#### To do:
Rewrite the data starting at the line that contains "(743, 482) in the screenshot?" and ending at the line that contains "so click(x=107, y=181)." as a numbered list, leaving out any blank lines.

#### Lines of data:
· · · ·
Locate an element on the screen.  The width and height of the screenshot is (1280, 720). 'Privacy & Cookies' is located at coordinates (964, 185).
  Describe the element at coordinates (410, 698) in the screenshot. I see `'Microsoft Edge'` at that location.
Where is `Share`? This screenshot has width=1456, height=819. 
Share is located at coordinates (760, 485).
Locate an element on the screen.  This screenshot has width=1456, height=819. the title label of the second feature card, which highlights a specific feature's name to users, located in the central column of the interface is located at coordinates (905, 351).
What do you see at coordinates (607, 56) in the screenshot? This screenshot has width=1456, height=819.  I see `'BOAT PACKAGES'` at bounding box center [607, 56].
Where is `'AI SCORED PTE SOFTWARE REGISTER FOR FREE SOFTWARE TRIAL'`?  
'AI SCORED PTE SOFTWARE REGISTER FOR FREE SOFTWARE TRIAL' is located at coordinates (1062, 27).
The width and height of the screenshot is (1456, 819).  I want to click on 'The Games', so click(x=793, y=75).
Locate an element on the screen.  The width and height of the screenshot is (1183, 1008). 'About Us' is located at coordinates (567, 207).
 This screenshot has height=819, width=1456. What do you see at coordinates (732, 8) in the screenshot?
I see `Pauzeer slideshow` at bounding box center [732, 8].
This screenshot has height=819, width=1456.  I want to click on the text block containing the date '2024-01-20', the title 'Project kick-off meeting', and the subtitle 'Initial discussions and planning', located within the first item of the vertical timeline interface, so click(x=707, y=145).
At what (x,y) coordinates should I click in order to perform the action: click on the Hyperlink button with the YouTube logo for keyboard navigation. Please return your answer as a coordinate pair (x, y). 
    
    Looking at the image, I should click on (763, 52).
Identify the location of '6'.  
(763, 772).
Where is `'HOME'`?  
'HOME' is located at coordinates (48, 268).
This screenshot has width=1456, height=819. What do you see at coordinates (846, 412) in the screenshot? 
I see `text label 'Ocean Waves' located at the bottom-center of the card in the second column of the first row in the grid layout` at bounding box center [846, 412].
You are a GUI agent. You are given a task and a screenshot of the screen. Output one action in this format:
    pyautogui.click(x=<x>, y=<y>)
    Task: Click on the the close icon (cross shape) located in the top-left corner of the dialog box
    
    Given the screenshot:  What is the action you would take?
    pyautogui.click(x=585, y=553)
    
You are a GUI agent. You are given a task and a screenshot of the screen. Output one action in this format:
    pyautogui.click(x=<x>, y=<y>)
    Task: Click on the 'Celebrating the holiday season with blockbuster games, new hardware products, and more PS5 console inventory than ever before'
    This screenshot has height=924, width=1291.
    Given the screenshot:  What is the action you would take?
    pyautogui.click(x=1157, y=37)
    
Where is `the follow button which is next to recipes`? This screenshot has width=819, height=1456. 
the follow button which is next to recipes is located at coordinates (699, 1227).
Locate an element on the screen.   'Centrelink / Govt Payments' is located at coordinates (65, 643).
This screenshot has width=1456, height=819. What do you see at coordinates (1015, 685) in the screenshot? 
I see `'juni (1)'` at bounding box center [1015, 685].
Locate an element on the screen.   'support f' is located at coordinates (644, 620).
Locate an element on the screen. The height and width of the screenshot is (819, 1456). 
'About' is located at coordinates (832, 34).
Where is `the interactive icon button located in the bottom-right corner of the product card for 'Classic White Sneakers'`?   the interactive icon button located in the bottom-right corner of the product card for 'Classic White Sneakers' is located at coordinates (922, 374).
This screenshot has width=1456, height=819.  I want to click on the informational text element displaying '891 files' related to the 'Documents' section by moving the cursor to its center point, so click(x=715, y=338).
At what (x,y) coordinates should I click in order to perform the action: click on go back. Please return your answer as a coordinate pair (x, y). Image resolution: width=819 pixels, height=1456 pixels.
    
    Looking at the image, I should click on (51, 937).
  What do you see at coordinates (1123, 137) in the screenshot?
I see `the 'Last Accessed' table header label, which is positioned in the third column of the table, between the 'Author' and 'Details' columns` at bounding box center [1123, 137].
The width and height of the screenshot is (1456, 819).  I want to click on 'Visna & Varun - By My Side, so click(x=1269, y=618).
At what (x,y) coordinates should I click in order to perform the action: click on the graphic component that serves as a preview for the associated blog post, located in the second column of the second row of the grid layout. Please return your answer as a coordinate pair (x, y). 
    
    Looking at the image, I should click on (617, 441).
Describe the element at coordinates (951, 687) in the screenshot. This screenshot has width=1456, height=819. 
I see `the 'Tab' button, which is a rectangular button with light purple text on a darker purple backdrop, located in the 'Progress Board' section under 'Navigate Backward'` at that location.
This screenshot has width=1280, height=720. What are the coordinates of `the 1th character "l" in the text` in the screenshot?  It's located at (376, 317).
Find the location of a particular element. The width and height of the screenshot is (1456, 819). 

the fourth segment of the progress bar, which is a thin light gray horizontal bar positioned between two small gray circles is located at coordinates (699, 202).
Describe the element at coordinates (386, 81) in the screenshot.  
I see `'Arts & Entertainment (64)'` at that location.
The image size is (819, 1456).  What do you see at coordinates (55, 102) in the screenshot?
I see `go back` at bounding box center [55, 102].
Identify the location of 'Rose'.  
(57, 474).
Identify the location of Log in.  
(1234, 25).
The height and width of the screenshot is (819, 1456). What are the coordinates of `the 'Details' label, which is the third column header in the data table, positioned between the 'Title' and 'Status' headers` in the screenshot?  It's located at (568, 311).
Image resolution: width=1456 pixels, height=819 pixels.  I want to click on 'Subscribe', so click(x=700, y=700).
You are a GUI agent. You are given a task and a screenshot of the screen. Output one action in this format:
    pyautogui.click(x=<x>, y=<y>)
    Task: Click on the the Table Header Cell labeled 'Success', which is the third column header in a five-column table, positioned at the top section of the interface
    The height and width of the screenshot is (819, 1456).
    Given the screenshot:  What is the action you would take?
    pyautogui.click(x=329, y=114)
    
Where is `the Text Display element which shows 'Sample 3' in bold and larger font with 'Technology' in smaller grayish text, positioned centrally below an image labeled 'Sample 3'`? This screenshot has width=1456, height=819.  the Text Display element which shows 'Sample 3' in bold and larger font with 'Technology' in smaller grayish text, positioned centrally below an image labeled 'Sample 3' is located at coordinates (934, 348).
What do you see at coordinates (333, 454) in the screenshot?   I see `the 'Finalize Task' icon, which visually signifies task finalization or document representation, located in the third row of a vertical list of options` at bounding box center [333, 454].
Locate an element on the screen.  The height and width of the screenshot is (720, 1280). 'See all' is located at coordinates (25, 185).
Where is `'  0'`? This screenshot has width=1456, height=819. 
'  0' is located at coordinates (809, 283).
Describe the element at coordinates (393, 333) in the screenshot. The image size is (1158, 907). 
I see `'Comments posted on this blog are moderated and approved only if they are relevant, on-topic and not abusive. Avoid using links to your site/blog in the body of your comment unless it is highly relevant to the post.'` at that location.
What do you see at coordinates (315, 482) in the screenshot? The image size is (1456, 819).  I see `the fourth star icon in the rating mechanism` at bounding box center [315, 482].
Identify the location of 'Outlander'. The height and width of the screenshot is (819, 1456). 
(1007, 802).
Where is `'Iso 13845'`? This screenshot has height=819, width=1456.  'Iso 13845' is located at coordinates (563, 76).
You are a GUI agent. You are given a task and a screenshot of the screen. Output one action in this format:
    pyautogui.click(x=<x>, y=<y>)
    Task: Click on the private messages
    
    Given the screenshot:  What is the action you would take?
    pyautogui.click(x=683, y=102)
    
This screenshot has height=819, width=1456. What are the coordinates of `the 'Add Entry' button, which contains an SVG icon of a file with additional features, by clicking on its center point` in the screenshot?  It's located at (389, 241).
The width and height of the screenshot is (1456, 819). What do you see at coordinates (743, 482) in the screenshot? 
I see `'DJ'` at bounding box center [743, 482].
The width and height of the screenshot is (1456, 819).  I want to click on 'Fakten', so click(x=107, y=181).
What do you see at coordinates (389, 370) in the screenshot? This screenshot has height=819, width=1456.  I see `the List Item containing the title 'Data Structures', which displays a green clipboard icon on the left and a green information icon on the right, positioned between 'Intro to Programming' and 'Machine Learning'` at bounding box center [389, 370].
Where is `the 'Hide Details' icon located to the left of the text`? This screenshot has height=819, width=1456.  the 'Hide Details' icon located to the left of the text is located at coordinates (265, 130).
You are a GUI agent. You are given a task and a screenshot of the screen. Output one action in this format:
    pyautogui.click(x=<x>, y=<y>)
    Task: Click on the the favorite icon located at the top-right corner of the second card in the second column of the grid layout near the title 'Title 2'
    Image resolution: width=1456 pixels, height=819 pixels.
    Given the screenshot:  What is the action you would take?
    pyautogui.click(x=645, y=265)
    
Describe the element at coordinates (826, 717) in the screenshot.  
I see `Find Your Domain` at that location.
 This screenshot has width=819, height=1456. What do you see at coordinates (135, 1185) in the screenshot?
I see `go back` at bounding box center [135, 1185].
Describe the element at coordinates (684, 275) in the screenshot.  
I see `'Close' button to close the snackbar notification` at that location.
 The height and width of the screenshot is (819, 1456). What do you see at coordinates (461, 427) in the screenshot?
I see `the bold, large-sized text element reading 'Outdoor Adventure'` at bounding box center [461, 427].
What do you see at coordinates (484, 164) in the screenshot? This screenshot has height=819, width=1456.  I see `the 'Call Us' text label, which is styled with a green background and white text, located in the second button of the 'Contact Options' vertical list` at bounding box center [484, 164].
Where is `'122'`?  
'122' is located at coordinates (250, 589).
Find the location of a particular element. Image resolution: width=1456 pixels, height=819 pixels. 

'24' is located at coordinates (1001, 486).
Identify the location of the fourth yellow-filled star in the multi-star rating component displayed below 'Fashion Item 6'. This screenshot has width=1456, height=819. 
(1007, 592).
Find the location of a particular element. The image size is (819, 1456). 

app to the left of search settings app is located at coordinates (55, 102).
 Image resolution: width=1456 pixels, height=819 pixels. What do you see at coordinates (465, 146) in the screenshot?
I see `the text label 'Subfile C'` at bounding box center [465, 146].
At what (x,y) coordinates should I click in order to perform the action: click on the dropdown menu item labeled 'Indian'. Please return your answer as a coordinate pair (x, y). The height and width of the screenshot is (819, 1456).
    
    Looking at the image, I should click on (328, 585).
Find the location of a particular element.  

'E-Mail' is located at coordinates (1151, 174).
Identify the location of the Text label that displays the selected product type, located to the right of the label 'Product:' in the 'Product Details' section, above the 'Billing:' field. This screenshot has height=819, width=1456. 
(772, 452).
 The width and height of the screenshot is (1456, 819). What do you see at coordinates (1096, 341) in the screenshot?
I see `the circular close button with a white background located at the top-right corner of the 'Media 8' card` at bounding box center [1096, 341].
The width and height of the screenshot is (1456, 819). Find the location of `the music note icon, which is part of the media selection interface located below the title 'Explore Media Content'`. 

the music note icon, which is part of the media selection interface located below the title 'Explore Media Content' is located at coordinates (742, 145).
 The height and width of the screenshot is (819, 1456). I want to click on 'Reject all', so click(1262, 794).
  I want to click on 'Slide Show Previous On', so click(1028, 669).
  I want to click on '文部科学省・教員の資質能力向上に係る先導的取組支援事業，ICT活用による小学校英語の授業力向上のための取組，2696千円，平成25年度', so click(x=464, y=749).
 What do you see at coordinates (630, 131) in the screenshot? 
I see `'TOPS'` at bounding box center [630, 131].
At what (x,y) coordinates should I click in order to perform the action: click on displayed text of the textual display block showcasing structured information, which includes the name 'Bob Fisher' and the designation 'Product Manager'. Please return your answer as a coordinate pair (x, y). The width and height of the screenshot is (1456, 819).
· · · ·
#### Task output:
1. The width and height of the screenshot is (1456, 819). What do you see at coordinates (743, 482) in the screenshot? 
2. I see `'DJ'` at bounding box center [743, 482].
3. The width and height of the screenshot is (1456, 819).  I want to click on 'Fakten', so click(x=107, y=181).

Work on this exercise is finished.